Social death is associated with a rise in mortality rates, including suicidal ideations and suicide attempts. In addition to the homeless, social death has also been reported in many other groups, such as disabled patients, people with dementia, patients with low levels of consciousness, patients with facial deformities, massacre victims, patients with severe burns, and people with HIV(Bramstedt, 2018; Brannelly, 2011; Dageid and Duckert, 2008, Hale et al., 2013). There is also a relationship between social death in patients and requests for euthanasia, which requires separate studies. Patients’ reasons for requesting euthanasia mainly include fear of the unknown, fear of death, fear of losing self-esteem, fear of missing life, fear of loneliness, and feeling hurt by the family and environment, and intolerable pain. Reportedly, the biggest reason for requesting euthanasia is the indifference and disrespect toward the individual and his persona, just as a lack of identity and personality are also observed in social death situations, since these people also feel unworthy of living(Borgstrom, 2015; Králová & Walter, 2018).

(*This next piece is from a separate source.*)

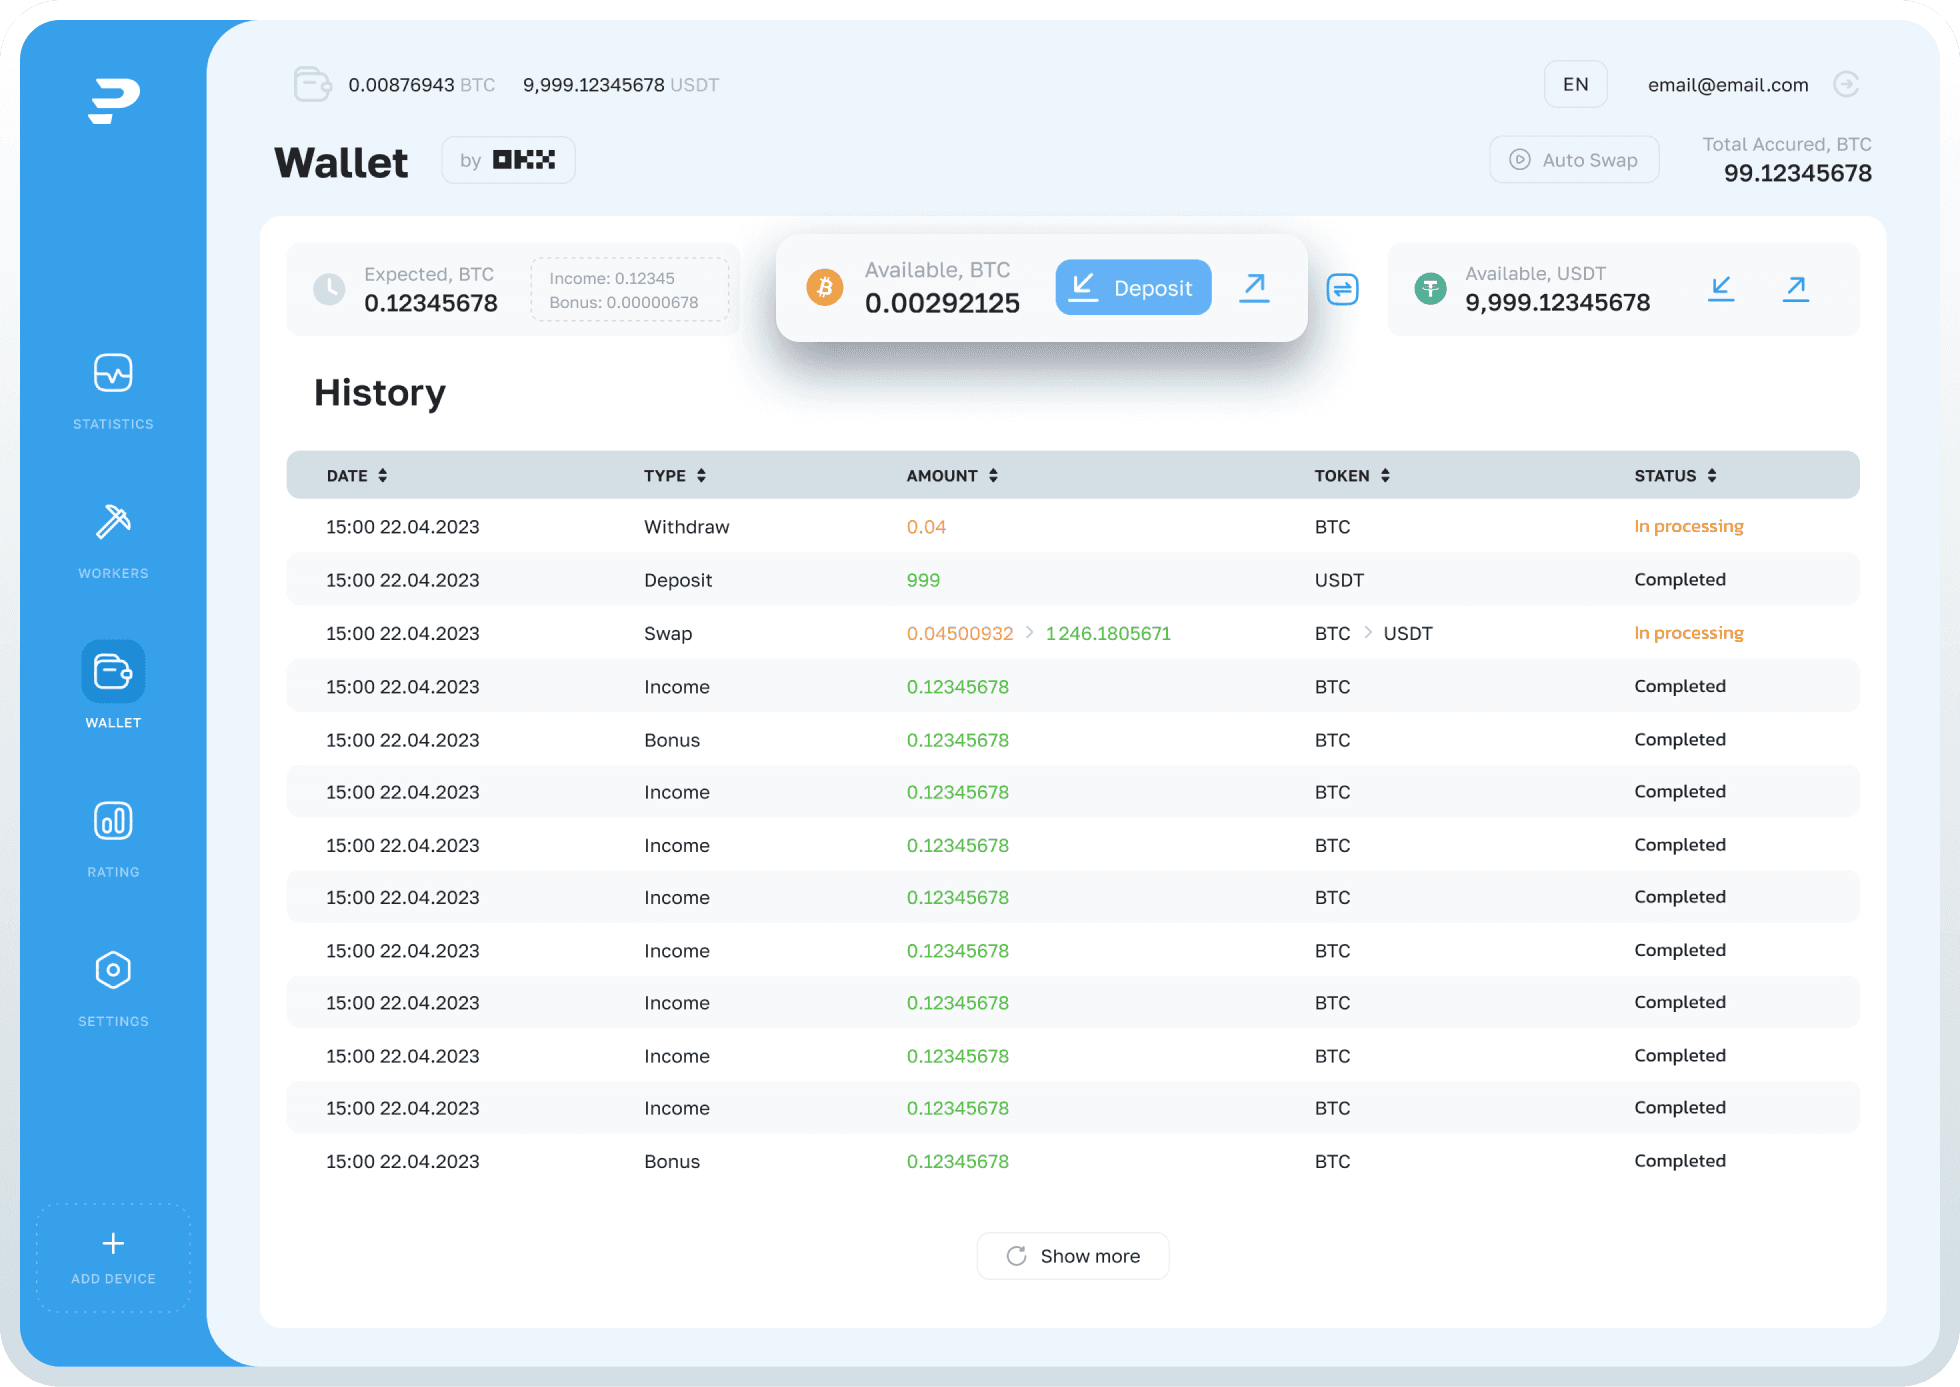Open Settings hexagon icon in sidebar
The image size is (1960, 1387).
[x=113, y=970]

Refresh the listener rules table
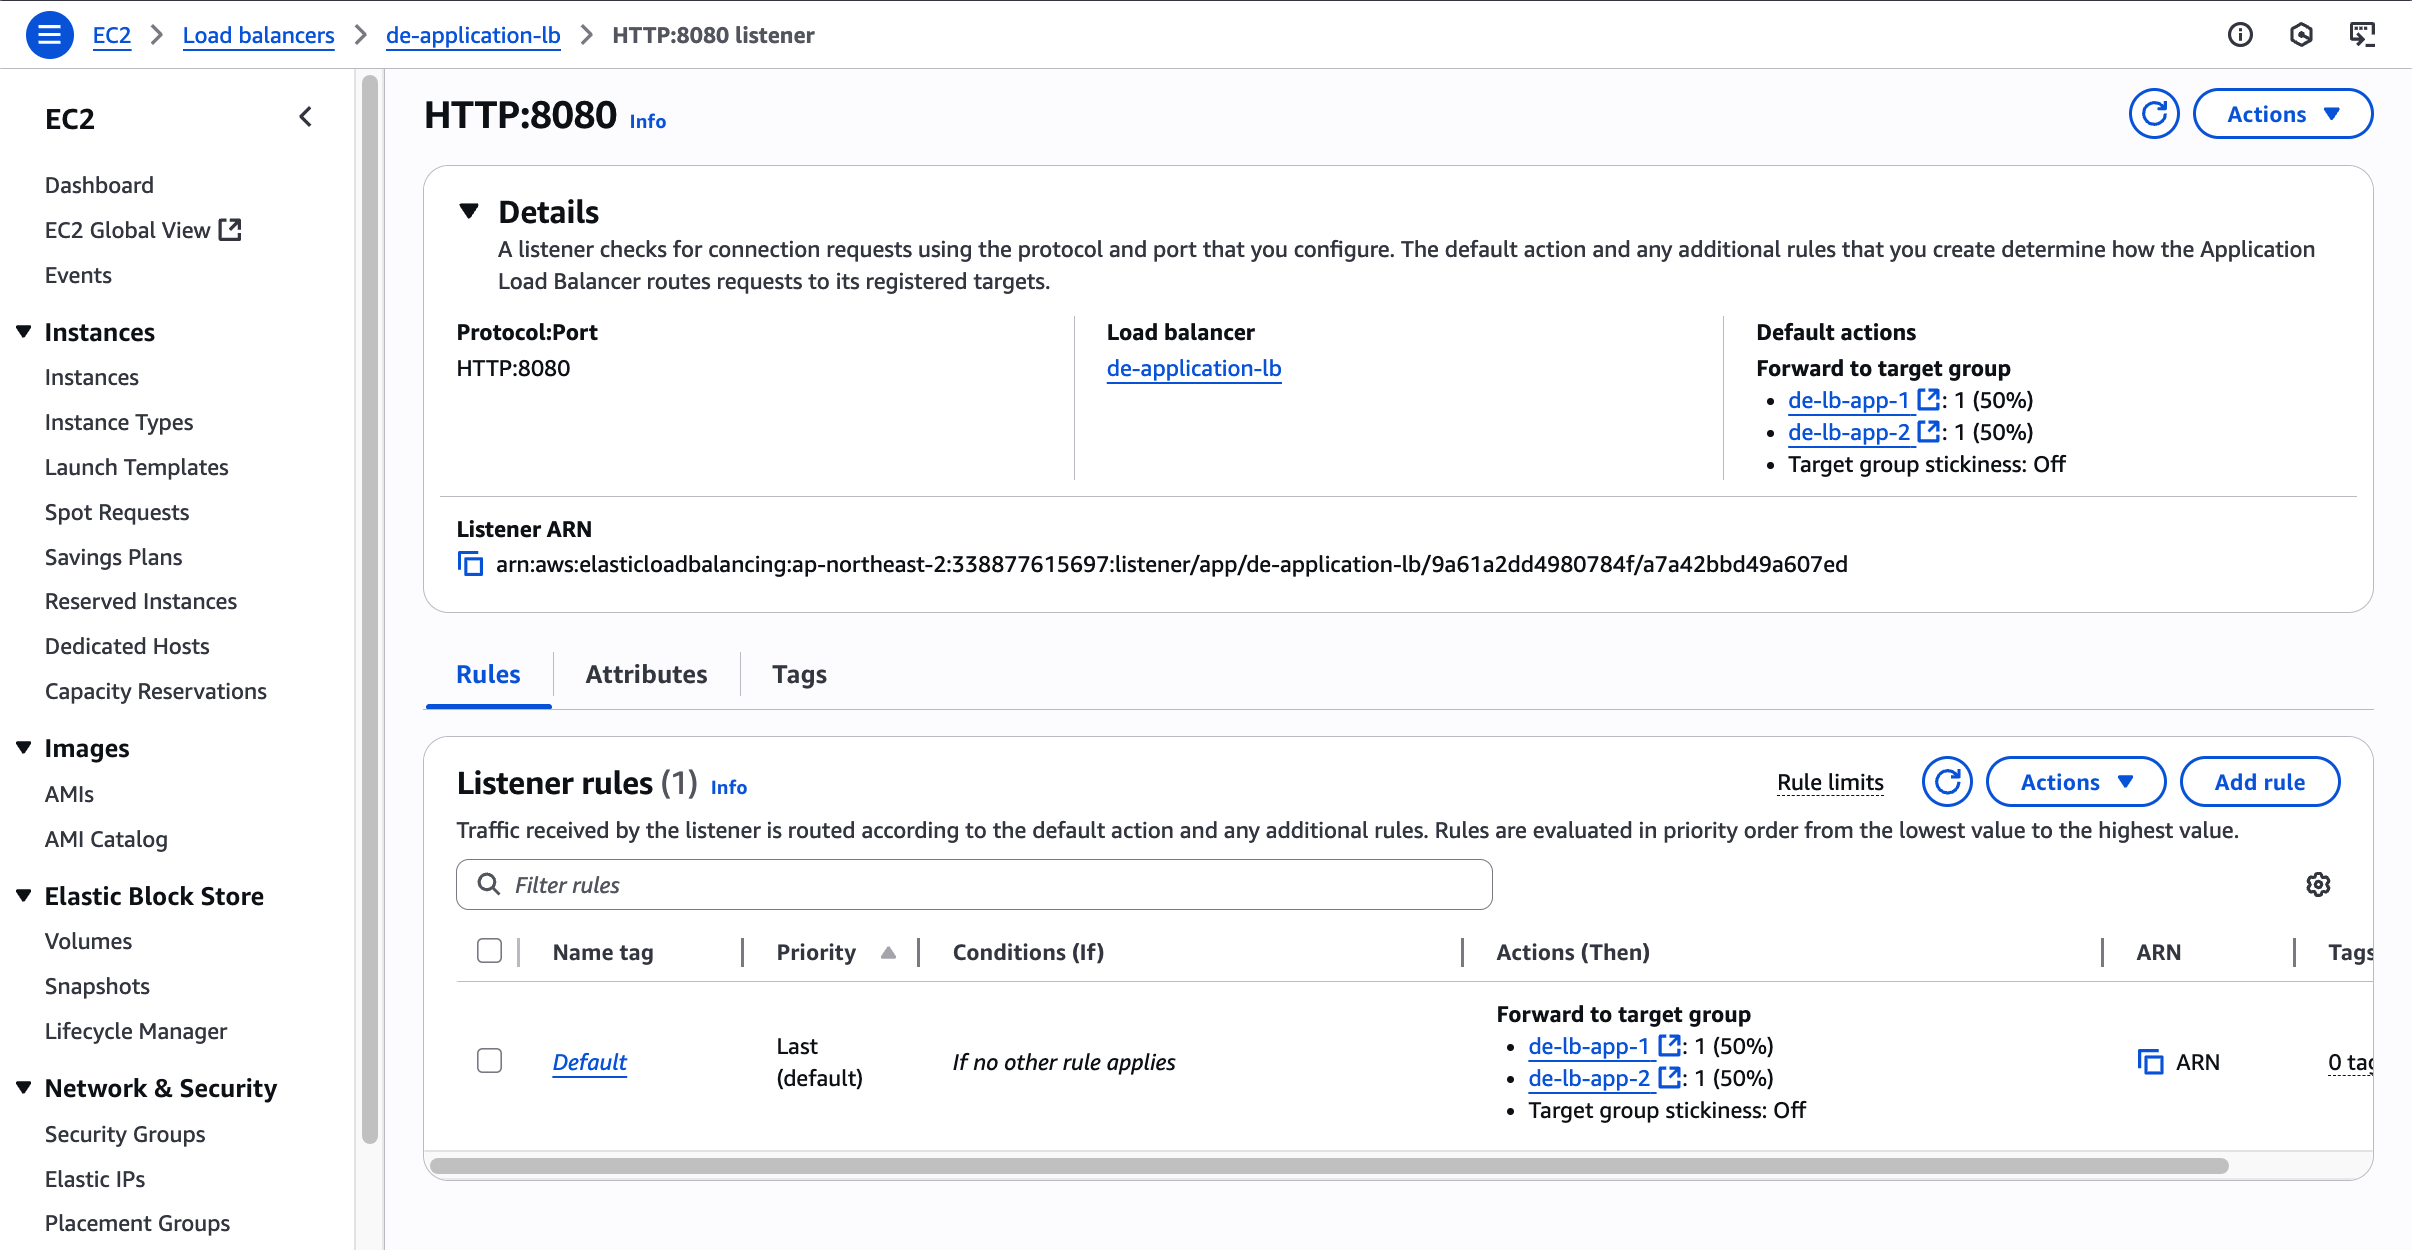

One of the limitations of the present study was the limited number of studies conducted on social death in patients due to the ethical barriers and practical challenges of conducting experimental studies on this subject. Therefore, some aspects of this concept may have not been addressed in the evolutionary process taken up in the present study. Therefore, conducting in-depth qualitative studies to further develop this concept are recommended. Moreover, since only English and Persian articles were reviewed here, relevant articles in other languages may have been neglected. Overall, the present study was an attempt at initiating the analysis and development of the concept of social death in patients, but given the small number of articles on the subject, we recommend that descriptive, experimental, and qualitative studies be conducted in full compliance with the ethical principles of research to investigate the concept of social death in patients with various diseases and in different conditions.

Conclusion

Identifying the attributes, antecedents and consequences of the concept of social death in patients can lead to the discovery of the status, importance, and application of this concept in health studies and contribute to the development of an appropriate model and theory for social death in patients by clarifying this concept. Moreover, the review of literature showed that social death may occur over time in chronic patients. Therefore, its prevention is very important and requires accounting for many factors, including the conditions of the patients and their families, the qualities of different members of health care teams and social circumstances. The proper understanding of social death in patients not only determines the role and importance of care in the process of incidence of this phenomenon, but also paves the way for designing an evidence-based care program for its prevention and control. Also, this knowledge and awareness would help nurses to pay attention to patients' experiences, problems and social issues in providing comprehensive care.

Ethics approval

This research project has been approved by a research ethics committee of the Tehran University of Medical Science (TUMS) (Number: IR.TUMS.FNM.REC.1398.217). This article is part of the first author's PhD Thesis.

Consent for publication

We do not use any personal information in this publication.